At some point, director Roskam begins to tie all these characters together, and as he peels away layer after layer, you gasp, partly at the connections, partly at how each character begins to show their true depth and purpose. “The Drop” isn’t about a reveal or about any startling story twist. It’s a tightly knit package that unwraps slowly, scene by scene, and grips you in subtly but surely. Director Roskam makes sure you shift uncomfortably in your seat as he shows you the horror of violence, of stalking and being stalked, and he uses soft, dark drama to do that. There’s no car chases or flying fists here, but there’s eye-widening terror for sure. And when you least expect it, he also applies gentle humor as a salve, only to push you into discomfort in the very next scene.
Adding to the atmosphere is composer Marco Beltrami’s background score. Not one scene does the composer overreach or overdo his craft. His music is deadly effective, ominous and effortlessly atmospheric. This is the kind of score that does its job in the background, and all you feel are the tremulous side-effects. Just like a highly effective assassin.
Of the cast, Noomi Rapace as the troubled and haunted Nadia is extremely effective.

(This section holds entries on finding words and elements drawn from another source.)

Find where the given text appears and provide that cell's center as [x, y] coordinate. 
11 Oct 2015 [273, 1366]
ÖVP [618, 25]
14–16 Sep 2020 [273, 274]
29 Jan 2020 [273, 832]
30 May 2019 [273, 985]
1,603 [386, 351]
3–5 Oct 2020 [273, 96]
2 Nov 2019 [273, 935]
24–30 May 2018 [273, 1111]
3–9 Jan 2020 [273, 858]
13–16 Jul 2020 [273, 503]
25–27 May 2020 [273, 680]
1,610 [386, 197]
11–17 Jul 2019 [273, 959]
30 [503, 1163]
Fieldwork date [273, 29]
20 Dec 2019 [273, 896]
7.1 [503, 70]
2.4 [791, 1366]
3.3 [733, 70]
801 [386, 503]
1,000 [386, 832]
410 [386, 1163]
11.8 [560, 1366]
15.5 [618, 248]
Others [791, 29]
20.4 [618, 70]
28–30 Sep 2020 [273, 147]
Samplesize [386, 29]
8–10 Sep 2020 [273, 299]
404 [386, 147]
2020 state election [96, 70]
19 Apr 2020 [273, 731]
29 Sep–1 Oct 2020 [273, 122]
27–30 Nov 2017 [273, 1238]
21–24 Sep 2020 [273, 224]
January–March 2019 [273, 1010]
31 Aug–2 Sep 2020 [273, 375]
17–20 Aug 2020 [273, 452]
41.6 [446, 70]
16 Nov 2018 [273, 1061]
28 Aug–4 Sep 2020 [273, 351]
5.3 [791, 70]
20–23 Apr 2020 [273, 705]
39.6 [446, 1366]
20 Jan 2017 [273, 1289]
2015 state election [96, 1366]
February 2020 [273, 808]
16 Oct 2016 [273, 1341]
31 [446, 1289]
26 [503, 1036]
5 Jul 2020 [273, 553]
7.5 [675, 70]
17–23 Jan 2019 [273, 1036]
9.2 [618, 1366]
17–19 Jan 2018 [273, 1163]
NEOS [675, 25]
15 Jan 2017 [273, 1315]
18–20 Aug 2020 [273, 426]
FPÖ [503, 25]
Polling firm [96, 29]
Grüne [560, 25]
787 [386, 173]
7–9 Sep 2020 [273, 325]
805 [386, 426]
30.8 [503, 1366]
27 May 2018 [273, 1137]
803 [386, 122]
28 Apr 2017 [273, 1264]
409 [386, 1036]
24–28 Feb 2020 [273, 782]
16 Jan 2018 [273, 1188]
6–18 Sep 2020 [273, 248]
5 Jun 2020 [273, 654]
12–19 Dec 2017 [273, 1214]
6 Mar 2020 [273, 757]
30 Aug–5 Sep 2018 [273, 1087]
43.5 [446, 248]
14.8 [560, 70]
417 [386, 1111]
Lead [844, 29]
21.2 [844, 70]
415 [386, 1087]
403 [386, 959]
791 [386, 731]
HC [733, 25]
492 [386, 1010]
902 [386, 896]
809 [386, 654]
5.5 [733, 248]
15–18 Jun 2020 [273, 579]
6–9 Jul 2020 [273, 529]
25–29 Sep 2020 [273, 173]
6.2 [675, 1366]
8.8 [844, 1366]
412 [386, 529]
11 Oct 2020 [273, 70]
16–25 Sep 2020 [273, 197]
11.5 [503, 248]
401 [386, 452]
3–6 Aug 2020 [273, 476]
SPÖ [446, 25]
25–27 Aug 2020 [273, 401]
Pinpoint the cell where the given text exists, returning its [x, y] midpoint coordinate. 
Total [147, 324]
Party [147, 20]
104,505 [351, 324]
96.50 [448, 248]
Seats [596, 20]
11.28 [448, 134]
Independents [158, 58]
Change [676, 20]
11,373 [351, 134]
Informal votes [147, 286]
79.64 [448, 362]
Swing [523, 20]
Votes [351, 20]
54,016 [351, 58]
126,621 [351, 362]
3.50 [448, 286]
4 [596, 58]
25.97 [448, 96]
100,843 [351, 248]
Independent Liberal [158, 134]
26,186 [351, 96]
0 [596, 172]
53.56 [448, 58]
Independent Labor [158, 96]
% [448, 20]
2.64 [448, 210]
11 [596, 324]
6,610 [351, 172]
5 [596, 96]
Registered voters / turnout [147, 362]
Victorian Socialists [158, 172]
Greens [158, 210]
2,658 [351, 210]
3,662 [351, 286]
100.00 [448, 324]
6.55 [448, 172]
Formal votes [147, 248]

Her initial suspicion of Tom Hardy’s character, her own violent past catching up with her, and her reaction to the new spurt of violence in her life – she captures all of this superbly. Of all the villains in the movie, Michael Aronov as Chovka is the creepiest. If his Chechen gangster act doesn’t give you the heebie-jeebies, it’s time to start therapy or begin watching only re-runs of “The Good Dinosaur.”
And there’s James Gandolfini. As cousin Marv, he’s superbly marvelous, understated and absolutely in his character’s skin. He owns the role, as if he were nobody but Marv all his life. He’s great, and it’s heart-wrenching to watch him in “The Drop”, knowing you’re watching his final act on screen, and you miss him that much more. But this movie is owned by Tom Hardy. If ever there’s to be a turning point to be marked in Tom Hardy’s career, “The Drop” will be one of the milestones to note. He approaches his role with a unique sensitivity and empathy that’s to be seen to be believed. He’s gentle, he’s caring, and he’s perfect – even when he wields his gun. As his character faces situations that range from pique to a hint of romance to deathly terror, he faces each of them with a measure of equanimity that can come only from someone who knows his craft in and out.
“The Drop” then, isn’t just about the dog or the doggone money, but about how multiple events that begin and end with money matters and dog ownership, can tie in together to metamorphose into a neat, satisfying thriller of merit.